This plugin is superseeded by http://doc.dataiku.com/dss/latest/machine_learning/sparkling_water.html
This plugins provides H2O connectivity:
- the recipe
Build model
takes a dataset as input (and optionaly a validation dataset), trains a model, and saves it in a folder. This train dataset should be clean, DSS doesn't prepare it like it does for DSS models (e.g. it does not rescale any variable or drop those that look like an id). - the recipe
Predict
takes such a folder as input, a dataset to score, and produces a new dataset with one column added: the predictions of the model. (Note that while the training set can be as big as H2O allows, the output dataset is currently exported via pandas and must fit in memory).
Usage:
- After installing the plugin, please click Administration → plugins → H2O → settings and fill the form.

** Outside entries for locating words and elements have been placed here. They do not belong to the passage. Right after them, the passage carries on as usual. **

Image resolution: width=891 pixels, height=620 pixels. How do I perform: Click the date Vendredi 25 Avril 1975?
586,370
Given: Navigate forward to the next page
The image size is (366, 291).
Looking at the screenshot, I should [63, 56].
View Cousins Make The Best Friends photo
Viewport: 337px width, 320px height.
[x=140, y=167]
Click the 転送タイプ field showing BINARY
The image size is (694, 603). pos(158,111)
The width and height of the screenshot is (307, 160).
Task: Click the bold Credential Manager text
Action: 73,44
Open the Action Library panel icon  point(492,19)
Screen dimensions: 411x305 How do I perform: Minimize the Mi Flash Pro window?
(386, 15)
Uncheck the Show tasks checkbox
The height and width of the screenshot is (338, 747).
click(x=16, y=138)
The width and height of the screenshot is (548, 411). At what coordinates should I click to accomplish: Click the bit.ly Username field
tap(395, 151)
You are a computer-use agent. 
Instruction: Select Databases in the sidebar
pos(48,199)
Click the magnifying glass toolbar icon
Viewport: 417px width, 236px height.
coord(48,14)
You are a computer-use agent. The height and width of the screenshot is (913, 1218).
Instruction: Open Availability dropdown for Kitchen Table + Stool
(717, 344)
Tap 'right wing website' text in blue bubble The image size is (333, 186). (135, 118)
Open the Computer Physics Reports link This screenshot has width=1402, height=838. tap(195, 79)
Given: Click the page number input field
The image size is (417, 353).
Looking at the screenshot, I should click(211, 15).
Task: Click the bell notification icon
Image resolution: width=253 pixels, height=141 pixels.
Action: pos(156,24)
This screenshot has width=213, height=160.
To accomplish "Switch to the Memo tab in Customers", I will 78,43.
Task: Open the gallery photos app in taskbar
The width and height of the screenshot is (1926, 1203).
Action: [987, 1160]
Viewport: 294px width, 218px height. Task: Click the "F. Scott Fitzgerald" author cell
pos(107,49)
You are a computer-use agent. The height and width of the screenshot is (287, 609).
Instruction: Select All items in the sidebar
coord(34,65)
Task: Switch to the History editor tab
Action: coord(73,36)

- If your H2O instance is running on a Hadoop cluster, input datasets must be of type HDFS (to be accessible to each node. Otherwise you will get a “File foo does not exist” error.).
- If your H2O instance is running locally on the DSS host, input datasets must be of type Filesystem or Upload (this allows to locally train a model that doesn't fit in memory, and to demo the connectivity.)
For documentation about model parameters, see
- http://h2o-release.s3.amazonaws.com/h2o/rel-tibshirani/5/docs-website/h2o-py/docs/h2o.html#module-h2o.h2o
- or http://h2o-release.s3.amazonaws.com/h2o/rel-tibshirani/5/docs-website/h2o-docs/index.html#%E2%80%A6%20Building%20Models
The parameters x
, y
(for supervised models) and validation_{x,y}
are handled by DSS:
their configuration is read from the input dataset and their path is passed to H2O.
Likewise, DSS chooses a model_id
.
The links in official doc are outdated. Instead go to http://h2o.ai → download → version 42. Follow the instructions for both Python and Hadoop.
The partition id is invisible to h2o (i.e. there is no column containing it).
Unquoted, tab-separated input files containing commas might cause problems with H2O's format guessing: error “Column separator mismatch. One file seems to use "," and the other uses " ".”. We submitted a patch to H2O.
Algorithms GLRM, SVD and Naive_bayes are not supported for now because of a missing argument in h2o API. We submitted a patch to h2o. We might be able to provide a workaround in the meantime, please contact us for details.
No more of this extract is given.